Open lebronjamesuit opened 1 year ago

lebronjamesuit commented 1 year ago

Is Event Store must be looking for @CommandHandler on the aggregate class, constructor for the very first one to initiated properly the aggregate before it started looking for others methods with the mark @CommandHandler. Why is that?

lebronjamesuit commented 1 year ago

Using a Constructor Command Handler will make sure Axon Framework creates a new Aggregate for you! Usually there is no business logic here, you just create it, you apply an Event which will be handled by your Event Sourcing Handler and after that (not going into UoW here), that Event is stored on your Event Store.

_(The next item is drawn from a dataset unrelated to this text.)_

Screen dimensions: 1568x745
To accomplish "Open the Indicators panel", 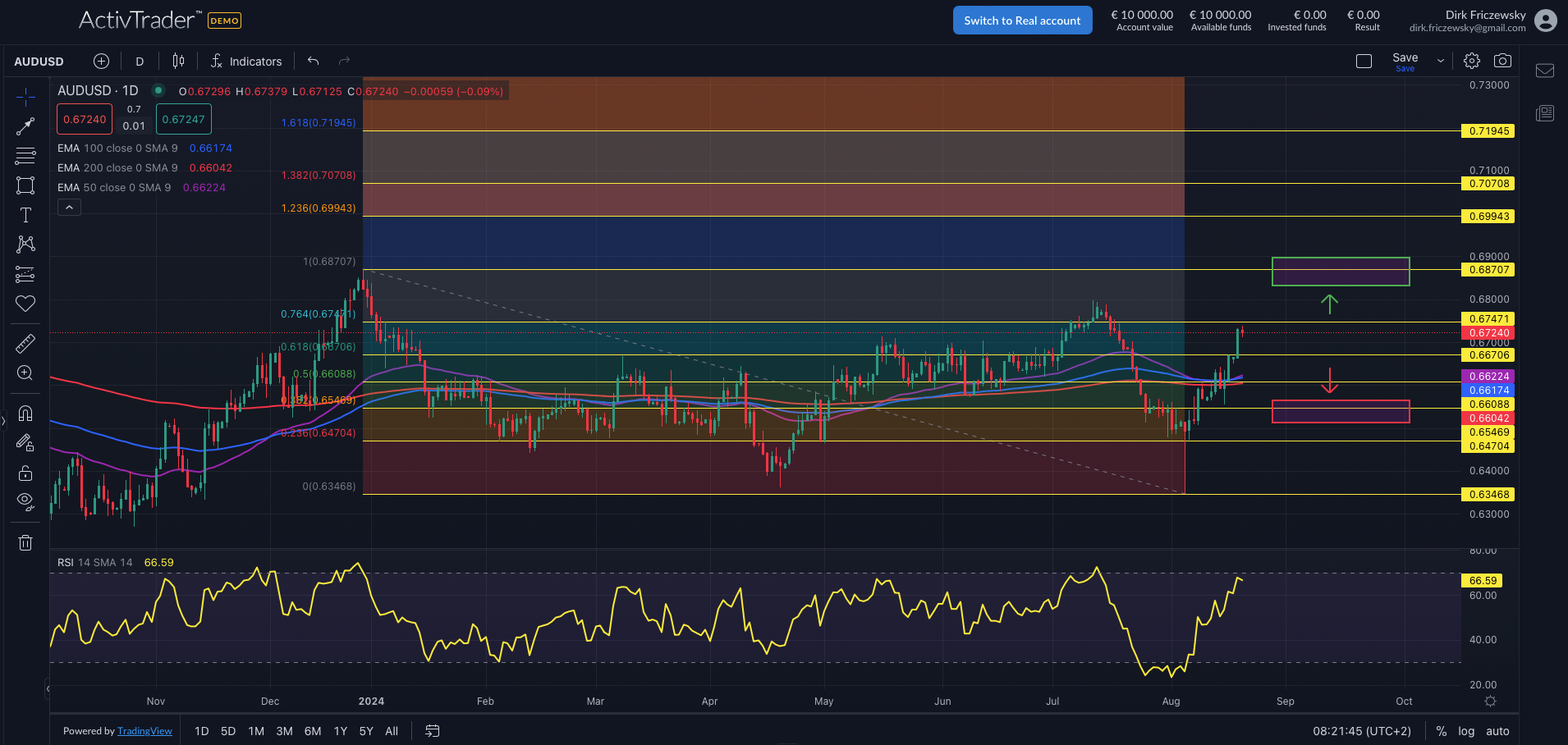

Using a Command Handler method, Axon Framework will, based on the @TargetAggregateIdentifier field of your Command, try to load that specific Aggregate before applying the new Command. If you Aggregate does not exist, it will throw an Exception. Also, usually you have business logic in your Command Handler methods in this case.

I would like to add to the second case the AggregateCreationPolicy 1, which is something new that you can use to annotate your CommandHandler and give it “special powers”. In this example, we would be interested in the @CreationPolicy(AggregateCreationPolicy.CREATE_IF_MISSING) which will tell your method to Create an Aggregate if it can’t find one on your Event Store. Of course this is a costy operation since you will have to look for that Aggregate on your Event Store without knowing if you will find it or not - in that case, I would avoid it and only use if there is a specific use case for that.

Another note, DDD is all about being explicity. So using a constructor to create an Aggregate is the best approach.